The Tokyo Metropolitan Central Wholesale Market or more popularly known as the Tsukiji Market 築地市場 is the biggest and busiest market in Japan and is definitely one of the must-sees in Tokyo.
I’ve been pretty lucky to have toured the city with various company, most of whom requested that we make a trip to Tsukiji. Waking up (too) early is not my speciality, but when it comes with the promise of a sushi breakfast, I’m usually quite willing to oblige. This time, the family people and I rose bright and early on a cold windy morning. Being the seasoned wet-marketer that she is, the mothership remarked that she could smell the fishiness the moment we stepped out into the walkway leading to the station exit. I actually just thought the cold air smelled exceptionally crisp that morning, ahem.
The market is made up of two areas – the outer market also known as the jogai shijo where the general retail area and the sushi restaurants are, and the inner market jonai shijo where the wholesale seafood sales and the tuna auctions take place. Before we could reach the inner market, we had to walk through the delivery/logistics area. This is where trucks meet motor bikes meet vans meet carts meet mini cranes meet turret trucks – managing four other adults and avoiding fast moving vehicles can be quite the labourious exercise. The order within this chaotic traffic is an admirable feat indeed; walking briskly, paying attention and moving with little hesitation will go a long way here. All the way to the jonai shijo, at least.
Unlike the rest of Tokyo, the fish market has a pretty simple grid layout. Pick a row and keep walking. All (edible) sea creatures, imaginable or not, must somehow at one point or another end up here, lapping in a water-filled styrofoam box. Size and variety expectations about octopi/tuna/shellfish will have to be re-calibrated after a visit here.
It would be so nice to hold a seafood hotpot here.
(Psst: You will most definitely be treading on wet and bloody (literally) ground, so wear appropriate footwear. The inner market is first and foremost a place of business, so stay out of buyers’ way and don’t point your cameras at everything you see.)
Tamogo-yaki shops are quite plentiful in the jogai. So while you wait in line for breakfast, send your friends/family members out for some tamago-yaki. Or if you’re really good, keep them in line, go walk around the outer market, taste some piping hot tamago-yaki and grilled shellfish and see some bonita flakes dance.
I used to think that having sushi as breakfast was a bad idea (raw fish in the morning? Really?). Then I tried it at Tsukiji a few years ago and will recommend it to anyone who cares to listen. Sushi Dai and Daiwa Sushi are the famous options here, and if you don’t mind the 2-and-up hours of waiting, I’m pretty sure you will have a fabulous meal. This time we had our fix at a slightly blah restaurant (whose name I forget but it had someone at the door calling out – always a bad sign).
Getting to Tsukiji
The tuna auction takes place at 5am and is open to a max of 120 visitors over 2 fixed time periods. Please visit this site and see the “Visiting the tuna auction” section for more information.

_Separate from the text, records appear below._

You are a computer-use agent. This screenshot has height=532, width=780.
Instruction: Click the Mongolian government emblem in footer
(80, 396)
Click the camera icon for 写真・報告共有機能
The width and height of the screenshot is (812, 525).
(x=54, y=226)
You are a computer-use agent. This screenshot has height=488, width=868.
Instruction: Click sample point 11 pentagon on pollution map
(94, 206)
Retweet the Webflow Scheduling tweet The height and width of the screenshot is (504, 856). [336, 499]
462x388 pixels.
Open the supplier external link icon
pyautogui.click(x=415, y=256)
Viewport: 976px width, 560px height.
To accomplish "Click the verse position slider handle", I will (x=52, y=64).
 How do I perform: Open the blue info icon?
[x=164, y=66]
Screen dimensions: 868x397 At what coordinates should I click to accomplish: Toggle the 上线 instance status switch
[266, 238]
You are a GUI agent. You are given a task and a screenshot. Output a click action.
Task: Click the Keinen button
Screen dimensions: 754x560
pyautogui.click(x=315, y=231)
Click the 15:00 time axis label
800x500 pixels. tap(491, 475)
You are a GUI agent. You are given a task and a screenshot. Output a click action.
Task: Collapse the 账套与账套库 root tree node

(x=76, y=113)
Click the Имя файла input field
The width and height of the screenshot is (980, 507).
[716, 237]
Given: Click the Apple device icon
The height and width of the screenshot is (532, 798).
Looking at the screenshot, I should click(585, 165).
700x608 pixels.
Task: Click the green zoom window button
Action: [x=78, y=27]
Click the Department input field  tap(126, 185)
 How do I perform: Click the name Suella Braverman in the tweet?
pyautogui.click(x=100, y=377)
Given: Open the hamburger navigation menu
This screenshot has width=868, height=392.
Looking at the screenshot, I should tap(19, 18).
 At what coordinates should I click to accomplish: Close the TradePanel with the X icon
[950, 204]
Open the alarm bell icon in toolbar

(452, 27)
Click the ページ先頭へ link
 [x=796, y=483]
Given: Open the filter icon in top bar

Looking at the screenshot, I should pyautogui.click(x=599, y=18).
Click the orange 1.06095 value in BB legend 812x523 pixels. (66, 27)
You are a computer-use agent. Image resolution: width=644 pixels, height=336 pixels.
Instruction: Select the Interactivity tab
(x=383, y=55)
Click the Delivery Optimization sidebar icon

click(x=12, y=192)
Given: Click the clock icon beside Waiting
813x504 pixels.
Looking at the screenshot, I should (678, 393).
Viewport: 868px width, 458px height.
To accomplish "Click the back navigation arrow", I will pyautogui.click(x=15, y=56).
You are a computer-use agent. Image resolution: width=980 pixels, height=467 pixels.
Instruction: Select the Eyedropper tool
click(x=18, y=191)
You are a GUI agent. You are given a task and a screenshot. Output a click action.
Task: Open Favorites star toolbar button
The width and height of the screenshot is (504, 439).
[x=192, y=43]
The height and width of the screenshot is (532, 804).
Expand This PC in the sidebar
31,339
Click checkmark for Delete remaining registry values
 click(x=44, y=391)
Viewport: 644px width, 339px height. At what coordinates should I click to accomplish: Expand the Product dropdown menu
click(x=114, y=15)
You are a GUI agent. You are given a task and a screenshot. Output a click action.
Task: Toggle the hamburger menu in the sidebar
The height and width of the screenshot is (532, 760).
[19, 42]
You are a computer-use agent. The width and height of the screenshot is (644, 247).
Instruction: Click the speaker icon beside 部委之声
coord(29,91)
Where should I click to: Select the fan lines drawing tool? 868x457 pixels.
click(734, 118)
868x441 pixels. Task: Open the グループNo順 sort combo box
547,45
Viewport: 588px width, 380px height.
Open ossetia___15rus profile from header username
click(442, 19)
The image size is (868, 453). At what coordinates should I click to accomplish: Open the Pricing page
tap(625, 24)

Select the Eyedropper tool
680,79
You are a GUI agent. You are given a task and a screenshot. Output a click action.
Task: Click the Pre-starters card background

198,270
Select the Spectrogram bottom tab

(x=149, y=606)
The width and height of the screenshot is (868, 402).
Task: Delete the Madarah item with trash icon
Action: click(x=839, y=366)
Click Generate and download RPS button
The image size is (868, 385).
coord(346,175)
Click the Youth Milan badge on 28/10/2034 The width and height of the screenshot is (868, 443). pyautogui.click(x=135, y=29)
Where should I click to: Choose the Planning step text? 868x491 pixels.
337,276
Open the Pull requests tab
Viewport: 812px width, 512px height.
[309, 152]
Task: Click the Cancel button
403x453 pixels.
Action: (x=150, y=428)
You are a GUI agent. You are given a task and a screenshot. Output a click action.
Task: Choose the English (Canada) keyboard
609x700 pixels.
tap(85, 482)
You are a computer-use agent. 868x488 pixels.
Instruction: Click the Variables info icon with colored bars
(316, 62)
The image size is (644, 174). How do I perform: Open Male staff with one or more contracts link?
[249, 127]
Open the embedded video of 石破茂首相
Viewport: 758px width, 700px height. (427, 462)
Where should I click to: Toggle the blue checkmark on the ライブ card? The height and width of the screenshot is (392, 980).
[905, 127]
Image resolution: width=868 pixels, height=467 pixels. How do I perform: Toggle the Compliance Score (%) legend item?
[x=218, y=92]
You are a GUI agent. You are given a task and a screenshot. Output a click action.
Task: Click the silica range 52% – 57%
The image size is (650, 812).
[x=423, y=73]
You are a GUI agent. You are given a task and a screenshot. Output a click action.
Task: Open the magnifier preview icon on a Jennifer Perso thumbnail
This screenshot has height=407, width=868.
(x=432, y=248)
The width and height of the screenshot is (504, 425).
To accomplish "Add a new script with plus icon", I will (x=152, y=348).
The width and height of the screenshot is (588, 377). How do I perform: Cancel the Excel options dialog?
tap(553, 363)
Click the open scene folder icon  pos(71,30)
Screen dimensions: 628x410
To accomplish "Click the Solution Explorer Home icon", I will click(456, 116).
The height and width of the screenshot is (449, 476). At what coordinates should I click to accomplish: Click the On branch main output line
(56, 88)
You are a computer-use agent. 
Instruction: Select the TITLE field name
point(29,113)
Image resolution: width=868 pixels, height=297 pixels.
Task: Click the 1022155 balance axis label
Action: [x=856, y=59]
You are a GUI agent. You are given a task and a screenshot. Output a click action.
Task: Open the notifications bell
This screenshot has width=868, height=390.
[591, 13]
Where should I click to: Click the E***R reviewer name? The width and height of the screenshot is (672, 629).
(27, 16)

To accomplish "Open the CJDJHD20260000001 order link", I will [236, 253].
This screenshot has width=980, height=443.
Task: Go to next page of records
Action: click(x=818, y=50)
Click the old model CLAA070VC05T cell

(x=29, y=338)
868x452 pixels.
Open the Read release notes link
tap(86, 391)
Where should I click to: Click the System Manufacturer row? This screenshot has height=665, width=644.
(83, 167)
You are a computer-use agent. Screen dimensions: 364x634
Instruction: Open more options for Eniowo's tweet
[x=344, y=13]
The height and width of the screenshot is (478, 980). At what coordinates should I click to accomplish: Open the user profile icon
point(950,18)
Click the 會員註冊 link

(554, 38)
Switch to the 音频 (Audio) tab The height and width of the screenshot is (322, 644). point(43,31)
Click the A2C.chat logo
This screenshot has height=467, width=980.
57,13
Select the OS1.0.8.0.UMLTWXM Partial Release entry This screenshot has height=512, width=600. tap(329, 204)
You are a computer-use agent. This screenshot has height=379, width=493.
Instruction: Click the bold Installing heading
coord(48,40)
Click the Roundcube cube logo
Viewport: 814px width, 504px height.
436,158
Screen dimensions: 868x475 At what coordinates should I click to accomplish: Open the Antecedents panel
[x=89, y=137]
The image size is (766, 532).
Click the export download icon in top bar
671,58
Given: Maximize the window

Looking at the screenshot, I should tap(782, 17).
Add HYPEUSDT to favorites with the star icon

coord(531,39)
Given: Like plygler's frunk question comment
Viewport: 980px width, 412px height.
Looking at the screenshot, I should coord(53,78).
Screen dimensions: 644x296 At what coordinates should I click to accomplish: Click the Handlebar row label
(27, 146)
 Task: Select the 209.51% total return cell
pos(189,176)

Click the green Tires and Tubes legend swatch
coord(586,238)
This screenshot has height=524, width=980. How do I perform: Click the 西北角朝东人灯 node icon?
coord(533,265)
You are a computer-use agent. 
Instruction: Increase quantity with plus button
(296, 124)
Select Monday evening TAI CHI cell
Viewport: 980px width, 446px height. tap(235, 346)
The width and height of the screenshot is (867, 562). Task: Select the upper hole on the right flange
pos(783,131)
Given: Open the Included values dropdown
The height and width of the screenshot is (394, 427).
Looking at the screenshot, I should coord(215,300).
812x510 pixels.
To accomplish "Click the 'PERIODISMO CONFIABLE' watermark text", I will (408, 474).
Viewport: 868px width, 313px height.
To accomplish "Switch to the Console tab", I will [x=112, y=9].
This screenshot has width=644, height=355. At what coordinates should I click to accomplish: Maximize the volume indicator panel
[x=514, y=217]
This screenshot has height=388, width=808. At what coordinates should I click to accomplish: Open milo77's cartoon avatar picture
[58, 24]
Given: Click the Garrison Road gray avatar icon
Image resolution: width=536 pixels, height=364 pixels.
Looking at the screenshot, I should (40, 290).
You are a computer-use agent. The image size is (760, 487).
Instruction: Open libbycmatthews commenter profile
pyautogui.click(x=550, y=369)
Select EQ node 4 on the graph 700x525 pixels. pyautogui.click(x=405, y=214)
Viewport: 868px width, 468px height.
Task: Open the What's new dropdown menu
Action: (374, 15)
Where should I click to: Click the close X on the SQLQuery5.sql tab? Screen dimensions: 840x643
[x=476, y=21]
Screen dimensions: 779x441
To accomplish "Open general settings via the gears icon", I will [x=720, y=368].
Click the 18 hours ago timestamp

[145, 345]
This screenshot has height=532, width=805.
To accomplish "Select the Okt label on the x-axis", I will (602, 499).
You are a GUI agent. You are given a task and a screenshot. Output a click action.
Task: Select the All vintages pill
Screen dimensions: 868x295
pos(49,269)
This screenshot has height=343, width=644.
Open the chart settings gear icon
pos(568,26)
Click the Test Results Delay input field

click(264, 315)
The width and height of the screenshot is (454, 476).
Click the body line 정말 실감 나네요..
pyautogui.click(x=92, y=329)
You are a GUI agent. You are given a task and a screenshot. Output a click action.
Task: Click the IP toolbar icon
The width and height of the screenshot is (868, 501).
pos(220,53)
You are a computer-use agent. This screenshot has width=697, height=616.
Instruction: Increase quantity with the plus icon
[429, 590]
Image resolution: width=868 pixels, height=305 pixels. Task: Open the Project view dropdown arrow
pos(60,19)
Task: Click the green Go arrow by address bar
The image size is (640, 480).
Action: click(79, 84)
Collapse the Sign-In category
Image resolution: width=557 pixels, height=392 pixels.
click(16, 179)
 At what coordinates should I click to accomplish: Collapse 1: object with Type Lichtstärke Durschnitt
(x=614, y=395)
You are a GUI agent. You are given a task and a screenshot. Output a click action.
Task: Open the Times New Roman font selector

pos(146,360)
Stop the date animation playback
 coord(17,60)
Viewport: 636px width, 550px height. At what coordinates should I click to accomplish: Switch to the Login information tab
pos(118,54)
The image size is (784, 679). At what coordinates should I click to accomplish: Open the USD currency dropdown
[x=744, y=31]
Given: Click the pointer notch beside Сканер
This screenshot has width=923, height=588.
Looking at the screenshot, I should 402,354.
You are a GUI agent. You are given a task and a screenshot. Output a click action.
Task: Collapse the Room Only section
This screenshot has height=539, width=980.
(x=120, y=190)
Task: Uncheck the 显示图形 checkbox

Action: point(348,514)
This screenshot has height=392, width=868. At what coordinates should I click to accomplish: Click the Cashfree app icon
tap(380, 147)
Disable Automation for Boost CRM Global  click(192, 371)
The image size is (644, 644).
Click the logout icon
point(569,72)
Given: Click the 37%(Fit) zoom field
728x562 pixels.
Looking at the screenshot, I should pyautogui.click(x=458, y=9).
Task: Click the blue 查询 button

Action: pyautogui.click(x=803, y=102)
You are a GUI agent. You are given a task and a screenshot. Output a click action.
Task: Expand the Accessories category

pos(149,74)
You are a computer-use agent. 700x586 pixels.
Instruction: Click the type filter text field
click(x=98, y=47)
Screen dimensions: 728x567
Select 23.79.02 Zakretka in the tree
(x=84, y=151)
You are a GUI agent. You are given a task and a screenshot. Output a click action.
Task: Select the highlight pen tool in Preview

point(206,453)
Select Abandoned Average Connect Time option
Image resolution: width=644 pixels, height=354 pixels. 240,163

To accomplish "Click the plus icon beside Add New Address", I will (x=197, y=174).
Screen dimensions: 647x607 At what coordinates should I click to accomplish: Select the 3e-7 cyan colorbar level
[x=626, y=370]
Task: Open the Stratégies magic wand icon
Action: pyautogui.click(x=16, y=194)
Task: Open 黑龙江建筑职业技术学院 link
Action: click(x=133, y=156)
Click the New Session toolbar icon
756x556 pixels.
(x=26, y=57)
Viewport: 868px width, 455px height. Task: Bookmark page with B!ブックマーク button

Unless you are planning to visit the tuna auction, you don’t have to head to the market too early. We took a train around 6.30am and reached just before 7am. Take the Hibiya Subway line to Tsukiji (築地) and take exits 1 or 2. You can also take the Toei Oedo Subway line to Tsukiji-shijo (築地市場) and use exit A1.
The market is slated to move to a new venue at Toyosu (currently known for being the site of the first 7-11 store in Japan) in spring 2016.